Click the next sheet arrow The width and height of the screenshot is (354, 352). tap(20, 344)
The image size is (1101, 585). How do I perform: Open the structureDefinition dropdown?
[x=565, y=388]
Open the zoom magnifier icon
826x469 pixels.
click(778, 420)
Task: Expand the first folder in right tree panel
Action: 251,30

§ Exercise aim
Your task is to output the full set of records exactly as presented.

§ Completed exercise
Click the next sheet arrow The width and height of the screenshot is (354, 352). tap(20, 344)
The image size is (1101, 585). How do I perform: Open the structureDefinition dropdown?
[x=565, y=388]
Open the zoom magnifier icon
826x469 pixels.
click(778, 420)
Task: Expand the first folder in right tree panel
Action: 251,30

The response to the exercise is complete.